Jagdeep carries the remainders of his gang experience mapped across his body in the form of bullet wounds and machete scars. A steady pattern of escalation pulled him deeper into the criminal underworld, until, he says, "I was gonna be dead." His experience is an ominous warning to 15-year-old Tanvir, whose life is a free fall of alienation and violence. Eighteen-year-old Vicky, who is struggling to graduate from high school, refuses to even talk about his past for fear of retaliation. "Warrior Boyz" focuses on the experience of two young men and the people who are fighting to help them resist the lure and false glamour of gang life.

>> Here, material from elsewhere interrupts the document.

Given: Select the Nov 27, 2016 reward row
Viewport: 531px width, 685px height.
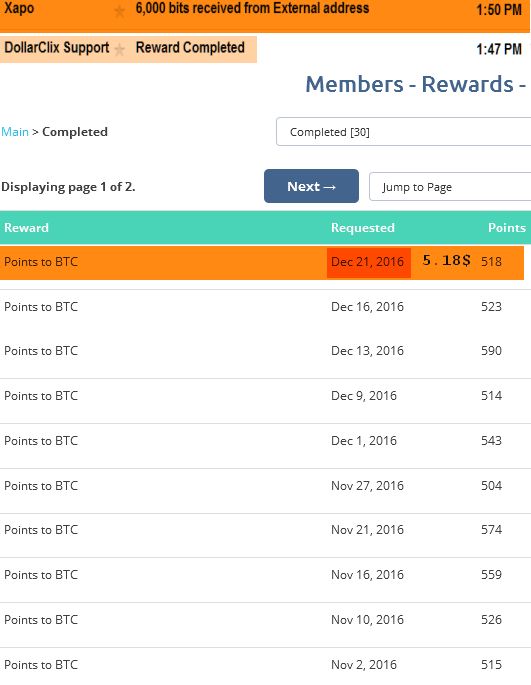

In a world where memory and tradition are fading, replaced with suburban strip malls and fast food joints, where a quick cellphone call can summon 50 kids armed with knives, bats and machetes, it is a struggle for some kids to reach their 25th birthday. To date, more than a hundred young men from the South Asian community have died in gang-related violence in Metro Vancouver - a pattern that is replicated in different communities across the country. But behind the body count and headline news stories, a far different battle is being waged. Educators and parents who want to see the end of gang violence are taking action. Sukh Rai, vice principal and a major Surrey secondary school, says kids are "looking for connections in the wrong areas, with the wrong people."
"Warrior Boyz" takes an unflinching look at some of the root causes of gang violence and offers real solutions and a hard-fought hope for the future. Whether it is teachers who find ways to keep kids in school or parents who forgo the endless push of consumerist culture to spend more time with their children, moments of courage, tenacity and compassion endure.